Rory felt like she had been slapped. Of course Lorelai had never actually laid a hand on her, she'd rather her mother's obnoxious screaming over indirectly being told that her once best friend is getting tired of her. Then the thought hit her. She didn't consider them friends? Since when did it all go wrong? What could she have done to make her mom up and out of the blue feel this way? What did she not do right? Rory wore her heart on her sleeve but she wasn't about to show how hurt her mother had actually made her feel. Maybe Lorelai would get satisfaction from that? How could Rory know for sure? Wordlessly and swiftly, Rory moved aside to let her mother clumsily push past her and headed to her room; the only sound coming from the soft click of her bedroom door being shut.

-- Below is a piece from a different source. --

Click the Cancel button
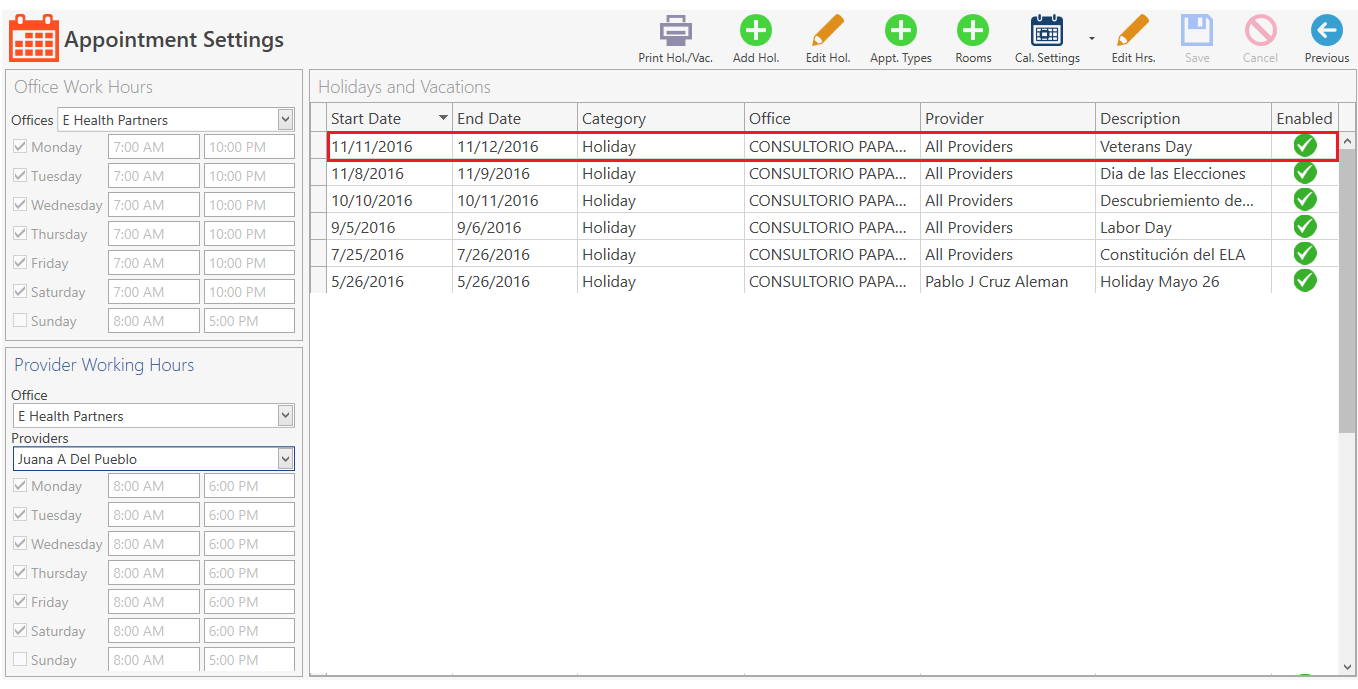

That fight was two weeks ago. Very little improvement had been made between the Gilmore girls since. Three times. Three times in the last two weeks had they shared a silly joke or smiled at one another. The sad thing was, Rory couldn't even be sure if those all-too-rare moments were entirely genuine on either side. Snapping out of her thoughts and feeling her pulse instantly quicken, she heard a loud crash from outside her bedroom door. Lorelai had taken to throwing a glass or two at the wall in one of her drunken or angered stupors lately and even though Rory had come to expect it, each time it still made her heart race. She truly couldn't place when exactly Lorelai had begun to change so abruptly. That was the funniest thing about it though, in some ways it was subtle; little by little Rory would notice something different, but in other ways it was almost like an over night change. Like heads or tails, an instant flip of the coin. And all Rory had so desperately wanted was to perform a simple flip so that her mother was back the way she used to be before Lorelai would shut her out and disappear to unknown locations at all hours. The problems didn't just end there, she'd come home drunk or call out from work and drink herself into such a numbing haze and in turn, Rory would avoid her like the plague.

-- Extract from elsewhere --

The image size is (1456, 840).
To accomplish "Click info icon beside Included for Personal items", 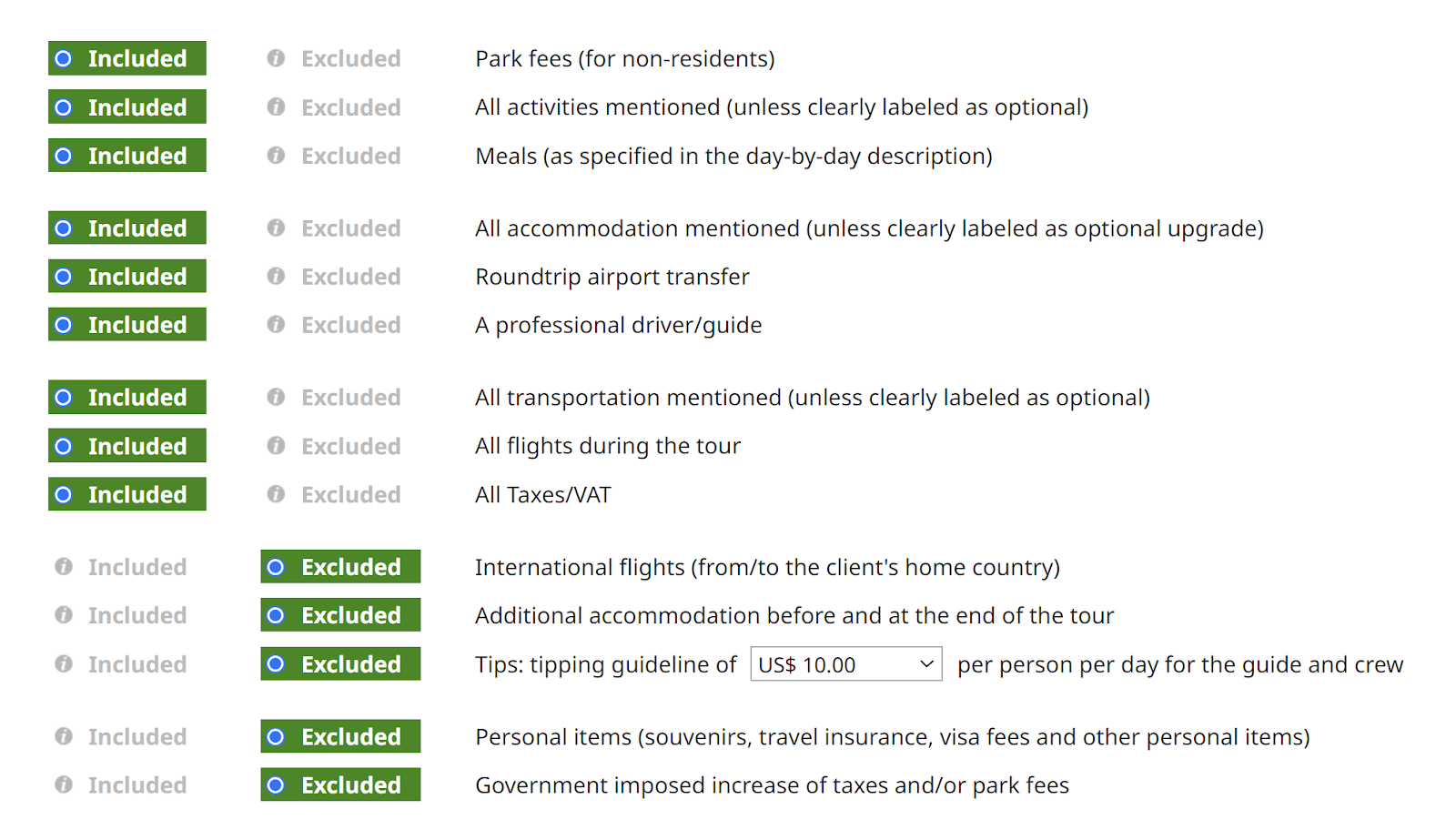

As the weeks and months went by, Rory grew more and more agitated. The more she saw her mother change, the more she questioned herself and her own choices. Would Lorelai have been better off if she told her grandparents about their daughter's rapid downward spiral? Would it have done any good to call her practically absent father? Here Rory was, dealing with a closed-off, currently intoxicated, angry woman and all the while constantly having internal battles within herself about whether or not any of this was really her fault. Could she have prevented her mom's rapid changes? Swallowing her fear, she reached for the telephone and began punching in numbers with a shaky hand.
Each ring felt like an eternity. Impatiently, nervously, she began tapping her foot hoping that she wouldn't get the answering machine. Rory knew without a doubt she'd lose her confidence. It was now or never.
Just as she was about to hang up, she heard a greeting as the ringing died. Her breath hitched and her pulse raced. "Dad?"